TASK INPUT:
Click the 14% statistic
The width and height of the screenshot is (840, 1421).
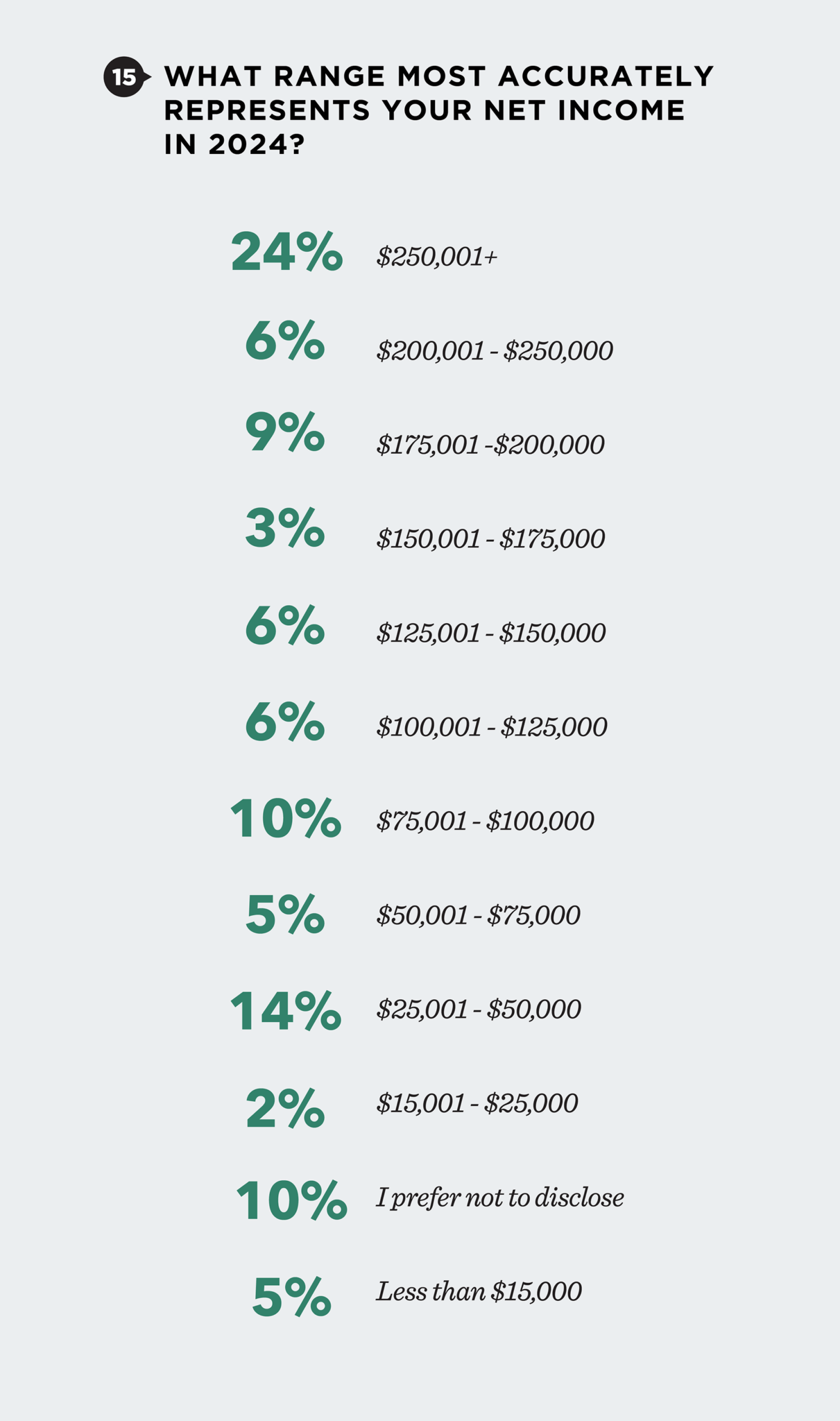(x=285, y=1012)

...

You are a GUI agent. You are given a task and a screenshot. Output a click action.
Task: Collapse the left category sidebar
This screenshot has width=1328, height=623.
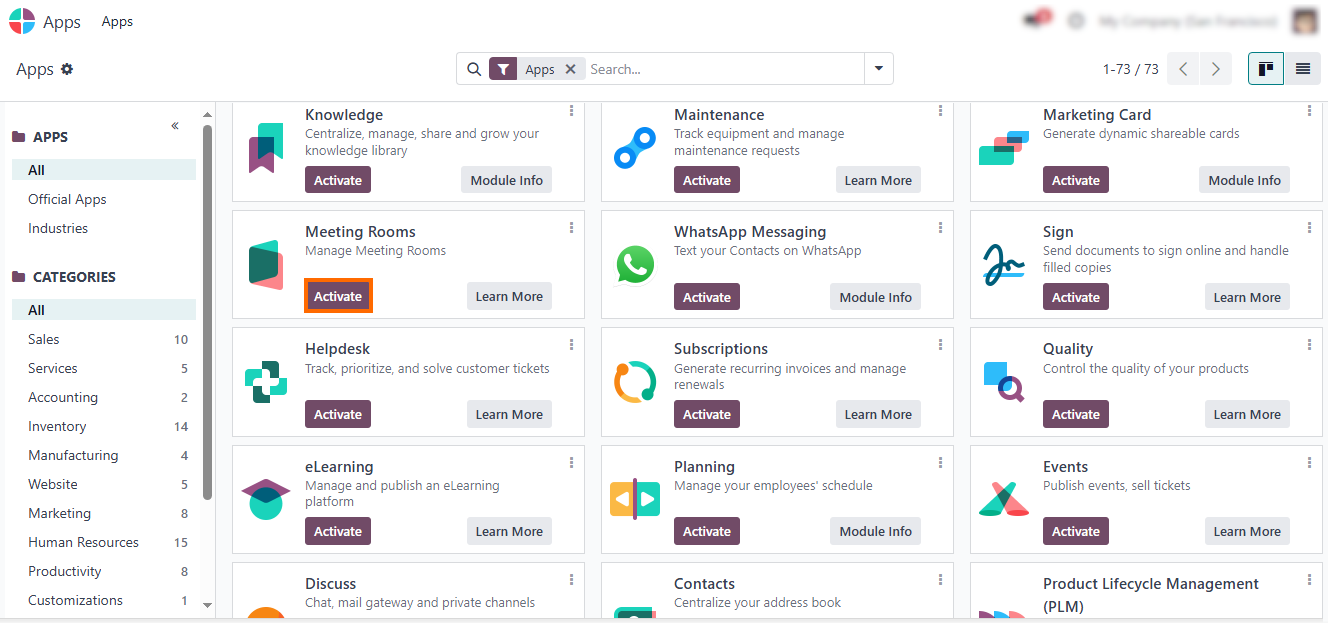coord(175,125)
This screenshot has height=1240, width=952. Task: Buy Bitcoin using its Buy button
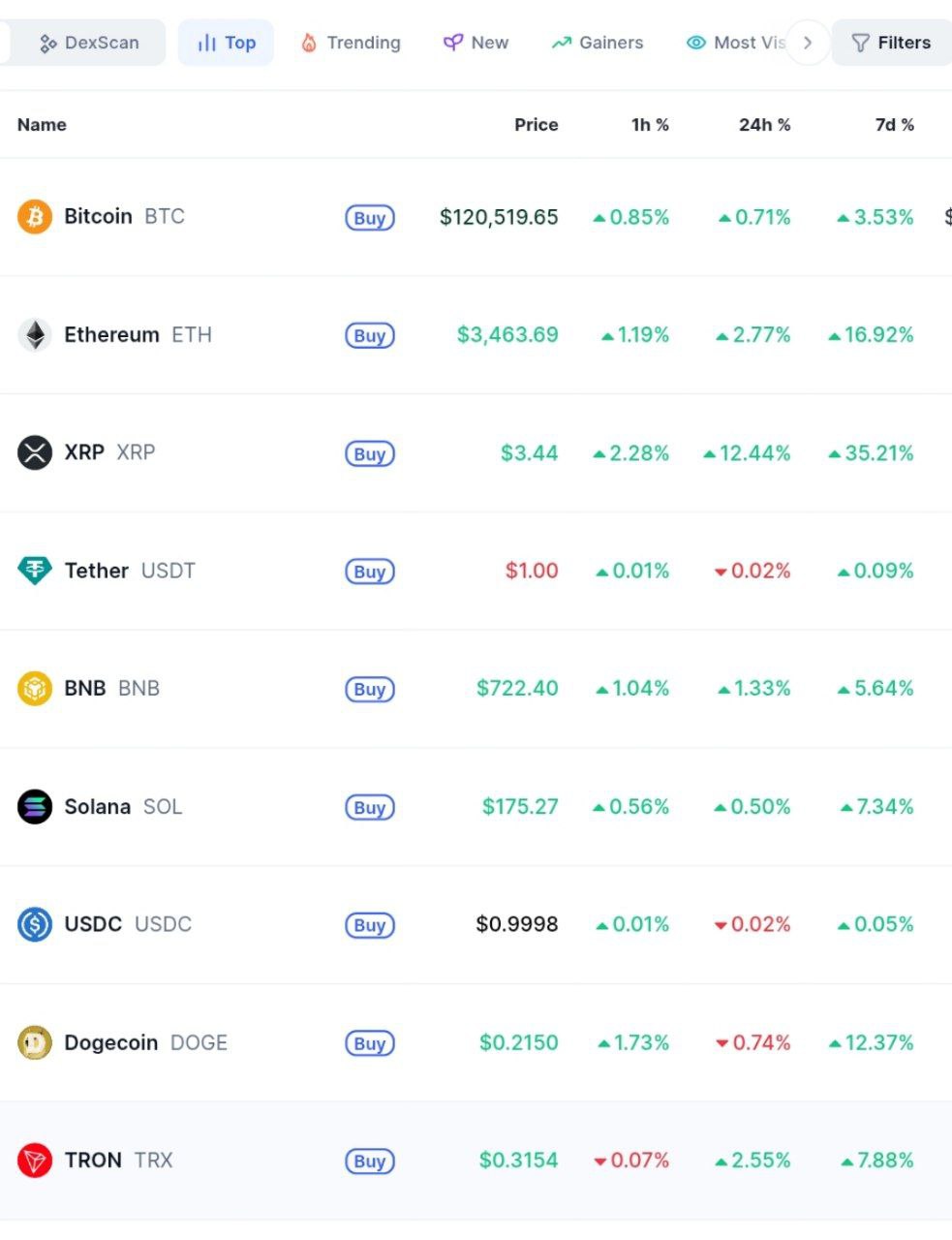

PROBLEM DETAILS: Each line between the one holding "You are a GUI" and the one holding "This screenshot has height=1240, width=952.", inclusive, should be copied exactly as it appears above, and pictures should be omitted.

REPLY:
You are a GUI agent. You are given a task and a screenshot. Output a click action.
Task: Collapse the left category sidebar
This screenshot has width=1328, height=623.
coord(175,125)
This screenshot has height=1240, width=952. Task: Buy Bitcoin using its Buy button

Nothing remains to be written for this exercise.